Die Fluggäste sollen mal schön zufrieden sein, wird ihnen doch meist ein Aufenthalt in einem wettergeschützten und klimatisierten Bereich auf durchaus erträglichen Sitzmöglichkeiten ermöglicht. Allein dafür brauchen wir Bahnkunden schon mindestens einen Komfortstatus, und den gibt es auch nur in kleinen Räumlichkeiten von 7 bis 22 Uhr oder so ähnlich.

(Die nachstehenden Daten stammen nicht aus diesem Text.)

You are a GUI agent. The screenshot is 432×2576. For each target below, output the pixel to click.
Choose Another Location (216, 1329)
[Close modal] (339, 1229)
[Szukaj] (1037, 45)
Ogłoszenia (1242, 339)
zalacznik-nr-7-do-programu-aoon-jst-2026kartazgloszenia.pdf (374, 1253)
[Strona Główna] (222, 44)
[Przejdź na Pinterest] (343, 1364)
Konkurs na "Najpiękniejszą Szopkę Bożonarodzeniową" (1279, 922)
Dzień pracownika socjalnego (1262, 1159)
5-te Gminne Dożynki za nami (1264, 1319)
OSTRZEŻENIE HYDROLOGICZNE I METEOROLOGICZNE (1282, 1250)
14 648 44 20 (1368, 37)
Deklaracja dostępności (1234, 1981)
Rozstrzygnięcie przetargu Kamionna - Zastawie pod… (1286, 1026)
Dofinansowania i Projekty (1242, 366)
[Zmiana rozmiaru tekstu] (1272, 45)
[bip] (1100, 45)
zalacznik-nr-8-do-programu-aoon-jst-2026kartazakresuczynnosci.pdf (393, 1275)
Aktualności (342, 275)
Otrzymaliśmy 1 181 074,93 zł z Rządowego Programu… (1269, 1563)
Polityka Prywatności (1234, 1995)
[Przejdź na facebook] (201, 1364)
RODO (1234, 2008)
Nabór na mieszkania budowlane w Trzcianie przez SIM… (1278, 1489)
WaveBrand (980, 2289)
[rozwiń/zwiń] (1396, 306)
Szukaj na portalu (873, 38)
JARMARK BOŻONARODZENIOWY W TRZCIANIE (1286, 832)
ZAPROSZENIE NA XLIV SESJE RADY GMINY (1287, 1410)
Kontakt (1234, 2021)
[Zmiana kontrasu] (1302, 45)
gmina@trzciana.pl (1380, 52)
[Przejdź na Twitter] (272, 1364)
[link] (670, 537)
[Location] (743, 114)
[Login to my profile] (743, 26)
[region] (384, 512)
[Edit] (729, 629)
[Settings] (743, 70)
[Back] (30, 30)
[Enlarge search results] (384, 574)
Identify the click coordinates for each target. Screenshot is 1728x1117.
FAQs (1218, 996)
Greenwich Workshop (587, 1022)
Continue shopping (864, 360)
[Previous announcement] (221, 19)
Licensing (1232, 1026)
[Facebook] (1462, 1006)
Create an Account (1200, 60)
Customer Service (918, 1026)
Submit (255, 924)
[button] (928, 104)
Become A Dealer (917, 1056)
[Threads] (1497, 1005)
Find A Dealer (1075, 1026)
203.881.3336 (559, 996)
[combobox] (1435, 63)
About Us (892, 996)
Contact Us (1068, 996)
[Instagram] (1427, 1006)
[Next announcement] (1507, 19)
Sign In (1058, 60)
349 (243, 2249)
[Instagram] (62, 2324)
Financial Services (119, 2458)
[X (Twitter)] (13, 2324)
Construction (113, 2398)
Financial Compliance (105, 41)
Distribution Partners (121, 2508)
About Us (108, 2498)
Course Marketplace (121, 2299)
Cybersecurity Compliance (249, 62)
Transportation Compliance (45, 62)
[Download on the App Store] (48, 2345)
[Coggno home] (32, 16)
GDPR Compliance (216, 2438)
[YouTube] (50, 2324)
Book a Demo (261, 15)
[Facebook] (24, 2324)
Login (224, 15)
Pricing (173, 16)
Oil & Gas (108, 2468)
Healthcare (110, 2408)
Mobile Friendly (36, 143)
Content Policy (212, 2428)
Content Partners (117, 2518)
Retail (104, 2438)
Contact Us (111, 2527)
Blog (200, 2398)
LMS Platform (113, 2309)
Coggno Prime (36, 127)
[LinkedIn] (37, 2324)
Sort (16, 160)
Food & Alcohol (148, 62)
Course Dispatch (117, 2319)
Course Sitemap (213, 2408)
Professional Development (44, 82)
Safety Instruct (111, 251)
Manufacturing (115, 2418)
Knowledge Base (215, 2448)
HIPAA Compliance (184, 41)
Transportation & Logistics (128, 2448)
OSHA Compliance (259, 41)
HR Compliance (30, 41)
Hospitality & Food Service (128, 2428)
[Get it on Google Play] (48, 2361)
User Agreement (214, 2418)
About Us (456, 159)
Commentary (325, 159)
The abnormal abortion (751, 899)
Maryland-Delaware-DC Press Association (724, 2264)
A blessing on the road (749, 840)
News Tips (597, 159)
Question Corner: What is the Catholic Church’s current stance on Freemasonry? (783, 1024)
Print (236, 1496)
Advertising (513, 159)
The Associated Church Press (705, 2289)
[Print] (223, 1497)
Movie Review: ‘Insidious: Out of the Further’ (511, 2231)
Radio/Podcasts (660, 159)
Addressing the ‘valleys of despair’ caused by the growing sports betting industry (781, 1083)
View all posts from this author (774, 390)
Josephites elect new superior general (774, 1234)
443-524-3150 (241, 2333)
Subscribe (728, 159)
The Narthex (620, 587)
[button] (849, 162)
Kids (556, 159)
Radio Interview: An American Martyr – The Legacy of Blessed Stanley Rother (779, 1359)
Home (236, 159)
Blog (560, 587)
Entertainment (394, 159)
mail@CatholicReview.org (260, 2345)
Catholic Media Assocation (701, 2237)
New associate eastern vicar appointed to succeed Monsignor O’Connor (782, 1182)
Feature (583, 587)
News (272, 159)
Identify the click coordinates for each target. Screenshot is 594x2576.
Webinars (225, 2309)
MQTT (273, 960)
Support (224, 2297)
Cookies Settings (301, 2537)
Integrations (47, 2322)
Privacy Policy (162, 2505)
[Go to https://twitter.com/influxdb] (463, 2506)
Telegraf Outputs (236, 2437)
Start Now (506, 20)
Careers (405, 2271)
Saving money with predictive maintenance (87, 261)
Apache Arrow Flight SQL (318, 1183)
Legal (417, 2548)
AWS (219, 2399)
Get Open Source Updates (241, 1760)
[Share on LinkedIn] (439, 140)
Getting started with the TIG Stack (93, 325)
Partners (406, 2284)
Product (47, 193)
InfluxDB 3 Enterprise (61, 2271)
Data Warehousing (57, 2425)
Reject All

Übrigens kann sich die LH doch eine Sache bei der DB abgucken: Die Kundenzeitschrift oder besser das Bordmagazin der LH ist inhaltlich so seicht und flach bis dünn, das es nicht mehr als eine halbe aktivierte Hirnwindung bedarf sich inhaltlich durch die Seiten zu schlängeln. Erstens fehlt da das bunte Wimmelsuchbild wie bei der DB-mobil und zweitens... nee, da ist inhaltlich nichts mehr. Interessant sind nur die kaum lesbare Streckennetzübersicht und eine Liste der Flugzeugtypen. Dann geht es auch schon steil abwärts hinein in investigative Reportagen wie z.B. 'Flugbegleiter verraten die tollsten Fastfood-Standorte weltweit' oder 'Chief Purser Alex trägt heute schwarze Socken'. Dann kommen nur noch Werbung von Dior, Armani und BMW. Also da ist die DB weit frischer und abwechslungsreicher unterwegs! Übrigens kenne ich die LH-Magazine nur, weil die Dinger in meiner Hausarztpraxis ausliegen.

Damit aber genug des Lobes für die DB, sonst kriegen die noch einen eingebildeten Höhenflug.

--
Gruß, Olaf

"Die Reise gleicht einem Spiel; es ist immer Gewinn und Verlust dabei und meist von der unerwarteten Seite."